All three children with a dissolved and fragmented radial head showed significant elbow valgus angle compared to the healthy elbow. Existing with instability of the elbow, crepitation and reduced weight-bearing of the elbow joint. Not negligible is the axial force transmission of 60% through the radius–capitulum humeri axis. Except the three cases mentioned above and a girl (case 8), all heads were found in adhesion to the articular capsule. The movement of the metaphysis against the radial head was found to affect the head like being grounded by a mortar.

Waters has the conception that childrens with few symptoms, minor limitation of function and acceptable position of the radioulnar articulation should observe follow-up. In the Waters group [5], all children had significant limitations in turning the arm around similar to our group before the operation. After the surgical treatment of the pseudarthrosis, our group shows an improvement in movement including the prevention of further deformation of the radial head, with the exception of one child.

Metaizeau [2] considers the functional results difficult to be assessed due to posttraumatic deformation. He recommends not to intervene prior to end of growth if only minor limitations are present. As far as our experience goes, we propose to indicate a surgical treatment if nonunion is discovered. After our experience observing a progressive deformity and destruction of the radial head up to fragmentation in many cases surgical indication is approved to obtain the head. The changes of the radial head we noticed are mostly relevant and dependent on time between fracture and presentation. The persistent changes of the radial head and neck led to continued restricted motion in the arm.

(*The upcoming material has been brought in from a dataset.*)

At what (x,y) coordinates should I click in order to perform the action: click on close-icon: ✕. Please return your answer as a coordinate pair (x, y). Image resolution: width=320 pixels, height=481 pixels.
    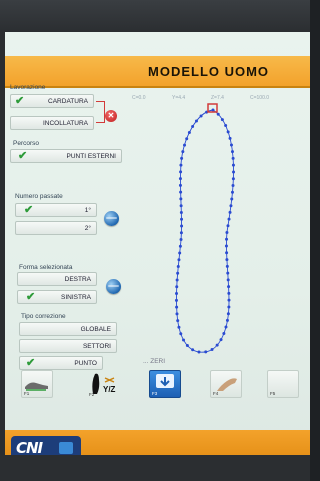
    Looking at the image, I should click on (111, 116). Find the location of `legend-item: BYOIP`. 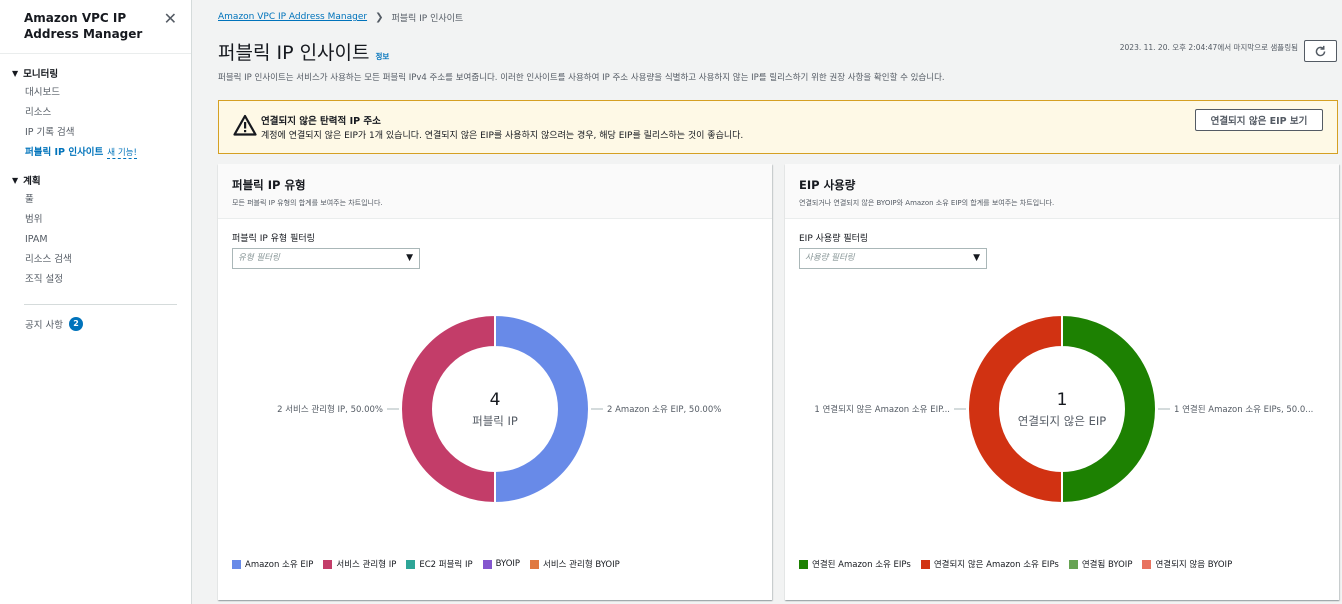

As spontaneous healing of nonunion is described in literature [3], a temporary limited observation can be considered. Inherent danger of progressive affection of the radial head and neck is present. To designate a decidedly time period of observation is difficult and not clear.

In summary, it can be said that nonunion of the radial neck remains challenging in surgical treatment.

Overall understanding of elbow injuries, elbow anatomy along with blood supply of the bone structures, are basic requirement to lead to good results in radial neck nonunion. Angle-stable osteosynthesis is a presently available facilitating technical procedure.

The sooner indication for treatment is approved, the lesser deformities of the radial neck and head may be expected. Serious concerns are raised in delaying procedure.

In spite of our very good results, it has to be pointed out, that open reduction, composition of the radial head and arthrolysis with osteosynthetic stabilization of the radial head are absolutely challenging. Concomitant complications may occur.

This surgical treatment is an elective procedure to be performed only by an experienced surgeon in elbow techniques.